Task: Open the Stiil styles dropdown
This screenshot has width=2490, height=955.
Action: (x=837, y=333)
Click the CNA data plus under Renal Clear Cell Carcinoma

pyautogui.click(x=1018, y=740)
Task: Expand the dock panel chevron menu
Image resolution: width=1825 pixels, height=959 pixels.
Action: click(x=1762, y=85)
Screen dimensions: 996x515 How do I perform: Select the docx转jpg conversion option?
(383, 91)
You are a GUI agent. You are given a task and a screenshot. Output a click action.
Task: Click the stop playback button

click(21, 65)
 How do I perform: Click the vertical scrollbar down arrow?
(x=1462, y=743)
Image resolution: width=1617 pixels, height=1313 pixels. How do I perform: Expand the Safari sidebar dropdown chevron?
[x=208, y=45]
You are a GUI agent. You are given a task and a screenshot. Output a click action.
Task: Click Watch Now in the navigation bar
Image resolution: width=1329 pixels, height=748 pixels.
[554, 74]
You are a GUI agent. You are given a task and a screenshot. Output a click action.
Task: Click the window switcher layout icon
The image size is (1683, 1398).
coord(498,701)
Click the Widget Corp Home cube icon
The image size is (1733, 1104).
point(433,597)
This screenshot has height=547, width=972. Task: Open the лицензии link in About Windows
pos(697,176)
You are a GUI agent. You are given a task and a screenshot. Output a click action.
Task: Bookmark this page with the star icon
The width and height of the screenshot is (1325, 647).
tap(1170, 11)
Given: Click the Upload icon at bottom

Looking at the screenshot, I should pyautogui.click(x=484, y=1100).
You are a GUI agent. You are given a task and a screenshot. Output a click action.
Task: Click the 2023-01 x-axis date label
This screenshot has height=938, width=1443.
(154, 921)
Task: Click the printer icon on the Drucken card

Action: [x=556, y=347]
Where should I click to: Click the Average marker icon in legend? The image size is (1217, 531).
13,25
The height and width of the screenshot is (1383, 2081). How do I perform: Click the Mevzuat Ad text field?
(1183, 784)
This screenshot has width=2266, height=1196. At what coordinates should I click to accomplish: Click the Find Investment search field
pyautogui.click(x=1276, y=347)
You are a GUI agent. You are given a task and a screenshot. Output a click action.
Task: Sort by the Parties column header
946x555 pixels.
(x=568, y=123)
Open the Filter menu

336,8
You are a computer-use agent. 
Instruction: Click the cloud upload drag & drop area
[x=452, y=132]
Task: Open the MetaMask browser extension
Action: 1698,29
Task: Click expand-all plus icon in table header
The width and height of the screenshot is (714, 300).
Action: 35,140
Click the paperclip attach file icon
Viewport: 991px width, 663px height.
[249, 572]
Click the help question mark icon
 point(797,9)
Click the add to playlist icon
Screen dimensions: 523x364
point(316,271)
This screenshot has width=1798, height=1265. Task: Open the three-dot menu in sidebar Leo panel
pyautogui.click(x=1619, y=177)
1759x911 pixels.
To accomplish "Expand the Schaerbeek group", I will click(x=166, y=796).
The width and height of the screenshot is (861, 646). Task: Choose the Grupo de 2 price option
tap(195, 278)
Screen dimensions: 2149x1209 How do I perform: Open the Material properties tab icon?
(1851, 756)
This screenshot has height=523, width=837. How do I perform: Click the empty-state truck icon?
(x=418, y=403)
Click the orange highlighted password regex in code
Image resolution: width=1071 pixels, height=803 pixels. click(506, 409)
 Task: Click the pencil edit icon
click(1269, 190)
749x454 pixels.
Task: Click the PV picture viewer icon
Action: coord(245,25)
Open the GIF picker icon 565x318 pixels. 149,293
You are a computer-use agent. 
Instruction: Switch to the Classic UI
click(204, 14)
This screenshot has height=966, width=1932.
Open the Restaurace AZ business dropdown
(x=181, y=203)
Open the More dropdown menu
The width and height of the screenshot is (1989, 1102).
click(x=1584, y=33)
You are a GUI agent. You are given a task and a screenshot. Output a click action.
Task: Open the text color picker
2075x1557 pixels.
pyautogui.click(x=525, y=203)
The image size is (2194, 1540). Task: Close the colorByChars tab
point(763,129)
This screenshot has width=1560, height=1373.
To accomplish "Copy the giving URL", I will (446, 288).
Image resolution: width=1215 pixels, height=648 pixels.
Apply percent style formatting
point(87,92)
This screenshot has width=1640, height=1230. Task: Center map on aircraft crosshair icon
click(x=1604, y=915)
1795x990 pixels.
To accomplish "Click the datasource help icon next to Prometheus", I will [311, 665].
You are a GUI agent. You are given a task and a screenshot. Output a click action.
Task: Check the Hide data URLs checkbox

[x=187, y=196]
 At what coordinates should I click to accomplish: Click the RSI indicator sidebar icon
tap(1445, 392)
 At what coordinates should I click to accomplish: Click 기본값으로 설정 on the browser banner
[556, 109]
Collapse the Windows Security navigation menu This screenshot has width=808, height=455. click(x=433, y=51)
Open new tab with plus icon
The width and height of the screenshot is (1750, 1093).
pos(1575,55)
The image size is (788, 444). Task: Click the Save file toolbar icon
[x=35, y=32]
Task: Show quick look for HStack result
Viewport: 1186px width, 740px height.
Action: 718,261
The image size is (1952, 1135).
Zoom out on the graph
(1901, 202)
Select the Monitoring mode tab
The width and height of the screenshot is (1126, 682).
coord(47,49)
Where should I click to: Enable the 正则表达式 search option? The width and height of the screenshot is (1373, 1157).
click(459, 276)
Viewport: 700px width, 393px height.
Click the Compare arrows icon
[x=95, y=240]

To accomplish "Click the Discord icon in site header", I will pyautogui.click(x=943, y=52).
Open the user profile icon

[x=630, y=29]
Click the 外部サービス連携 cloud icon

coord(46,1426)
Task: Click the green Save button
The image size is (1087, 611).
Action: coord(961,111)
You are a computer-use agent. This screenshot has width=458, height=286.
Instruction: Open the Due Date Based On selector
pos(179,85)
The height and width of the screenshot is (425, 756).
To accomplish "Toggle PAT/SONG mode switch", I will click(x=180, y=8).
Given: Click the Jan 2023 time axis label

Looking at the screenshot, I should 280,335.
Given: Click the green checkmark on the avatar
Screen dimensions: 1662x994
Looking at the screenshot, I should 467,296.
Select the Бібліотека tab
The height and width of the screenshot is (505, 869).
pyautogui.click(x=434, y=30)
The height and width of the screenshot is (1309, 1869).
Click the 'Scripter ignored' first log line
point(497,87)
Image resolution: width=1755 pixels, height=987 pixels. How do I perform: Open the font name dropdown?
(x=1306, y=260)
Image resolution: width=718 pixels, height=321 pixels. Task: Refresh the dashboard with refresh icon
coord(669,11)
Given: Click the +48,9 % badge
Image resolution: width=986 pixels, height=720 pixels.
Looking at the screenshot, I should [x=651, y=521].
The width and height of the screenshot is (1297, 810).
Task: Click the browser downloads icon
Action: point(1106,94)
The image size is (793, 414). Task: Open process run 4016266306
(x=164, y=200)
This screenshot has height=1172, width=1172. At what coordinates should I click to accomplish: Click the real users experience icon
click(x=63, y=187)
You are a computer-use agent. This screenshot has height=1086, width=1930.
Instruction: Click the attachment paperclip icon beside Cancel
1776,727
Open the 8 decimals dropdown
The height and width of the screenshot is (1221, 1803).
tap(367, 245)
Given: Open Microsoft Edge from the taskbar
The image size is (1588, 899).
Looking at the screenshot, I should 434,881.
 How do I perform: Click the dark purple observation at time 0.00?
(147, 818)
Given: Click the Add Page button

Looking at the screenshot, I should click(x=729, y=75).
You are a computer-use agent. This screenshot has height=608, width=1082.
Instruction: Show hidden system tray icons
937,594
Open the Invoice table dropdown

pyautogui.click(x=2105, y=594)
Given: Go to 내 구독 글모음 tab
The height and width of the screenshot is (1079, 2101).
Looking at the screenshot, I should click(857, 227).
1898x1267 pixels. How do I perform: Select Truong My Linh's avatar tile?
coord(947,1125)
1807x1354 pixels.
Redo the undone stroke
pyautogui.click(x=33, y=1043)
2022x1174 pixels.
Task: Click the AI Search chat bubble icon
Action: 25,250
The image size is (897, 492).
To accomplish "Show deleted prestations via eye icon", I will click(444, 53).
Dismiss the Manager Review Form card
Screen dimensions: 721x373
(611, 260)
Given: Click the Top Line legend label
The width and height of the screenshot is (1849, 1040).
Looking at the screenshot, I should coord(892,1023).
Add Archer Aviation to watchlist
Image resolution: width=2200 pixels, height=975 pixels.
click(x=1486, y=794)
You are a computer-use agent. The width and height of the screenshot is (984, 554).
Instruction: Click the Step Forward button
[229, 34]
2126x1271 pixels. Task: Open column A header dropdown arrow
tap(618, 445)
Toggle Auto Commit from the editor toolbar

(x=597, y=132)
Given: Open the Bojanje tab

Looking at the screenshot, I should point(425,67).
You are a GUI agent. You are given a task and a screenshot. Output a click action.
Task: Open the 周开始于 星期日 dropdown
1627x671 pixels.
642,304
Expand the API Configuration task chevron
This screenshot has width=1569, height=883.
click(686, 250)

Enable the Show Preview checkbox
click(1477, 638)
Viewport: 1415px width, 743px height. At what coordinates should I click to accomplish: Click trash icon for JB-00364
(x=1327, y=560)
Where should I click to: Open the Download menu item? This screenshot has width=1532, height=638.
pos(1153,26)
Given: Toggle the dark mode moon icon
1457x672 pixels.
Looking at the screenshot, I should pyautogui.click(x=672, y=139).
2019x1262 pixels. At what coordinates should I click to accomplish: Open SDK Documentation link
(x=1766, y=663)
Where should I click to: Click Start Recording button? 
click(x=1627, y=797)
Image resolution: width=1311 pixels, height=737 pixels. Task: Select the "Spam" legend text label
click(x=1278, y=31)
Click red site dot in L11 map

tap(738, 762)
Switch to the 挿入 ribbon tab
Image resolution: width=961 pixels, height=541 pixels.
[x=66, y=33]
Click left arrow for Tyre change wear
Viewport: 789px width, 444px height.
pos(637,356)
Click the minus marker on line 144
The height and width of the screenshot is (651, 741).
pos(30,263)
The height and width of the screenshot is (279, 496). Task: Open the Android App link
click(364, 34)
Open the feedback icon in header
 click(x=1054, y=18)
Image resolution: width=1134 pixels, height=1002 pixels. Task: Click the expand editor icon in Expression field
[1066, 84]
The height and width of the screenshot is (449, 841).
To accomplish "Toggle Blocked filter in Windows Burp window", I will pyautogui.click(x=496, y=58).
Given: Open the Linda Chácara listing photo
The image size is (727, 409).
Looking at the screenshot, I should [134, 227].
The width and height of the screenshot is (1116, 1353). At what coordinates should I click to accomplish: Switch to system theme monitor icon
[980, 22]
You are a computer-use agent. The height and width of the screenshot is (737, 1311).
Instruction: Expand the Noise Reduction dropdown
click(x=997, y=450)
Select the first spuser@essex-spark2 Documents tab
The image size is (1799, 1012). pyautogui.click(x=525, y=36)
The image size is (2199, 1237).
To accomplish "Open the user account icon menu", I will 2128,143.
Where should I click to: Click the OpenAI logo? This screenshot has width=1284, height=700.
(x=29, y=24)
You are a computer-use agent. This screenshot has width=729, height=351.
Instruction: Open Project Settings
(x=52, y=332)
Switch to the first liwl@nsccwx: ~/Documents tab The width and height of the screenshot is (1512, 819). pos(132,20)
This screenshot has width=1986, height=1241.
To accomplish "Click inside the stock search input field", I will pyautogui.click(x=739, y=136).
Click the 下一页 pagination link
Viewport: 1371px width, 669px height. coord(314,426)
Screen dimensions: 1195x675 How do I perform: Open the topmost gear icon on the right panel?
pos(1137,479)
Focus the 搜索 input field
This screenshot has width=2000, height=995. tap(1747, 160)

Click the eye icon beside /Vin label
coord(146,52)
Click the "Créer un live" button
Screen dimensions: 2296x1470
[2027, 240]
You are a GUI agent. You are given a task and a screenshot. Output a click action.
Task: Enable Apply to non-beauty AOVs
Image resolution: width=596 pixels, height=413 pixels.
· · · · · · ·
• **Task**
Please copy the lines in the records above between the one holding "Open the Restaurace AZ business dropdown" and the one holding "This screenshot has width=1560, height=1373.", inclusive, exactly and with no other line.

• **Written solution**
Open the Restaurace AZ business dropdown
(x=181, y=203)
Open the More dropdown menu
The width and height of the screenshot is (1989, 1102).
click(x=1584, y=33)
You are a GUI agent. You are given a task and a screenshot. Output a click action.
Task: Open the text color picker
2075x1557 pixels.
pyautogui.click(x=525, y=203)
The image size is (2194, 1540). Task: Close the colorByChars tab
point(763,129)
This screenshot has width=1560, height=1373.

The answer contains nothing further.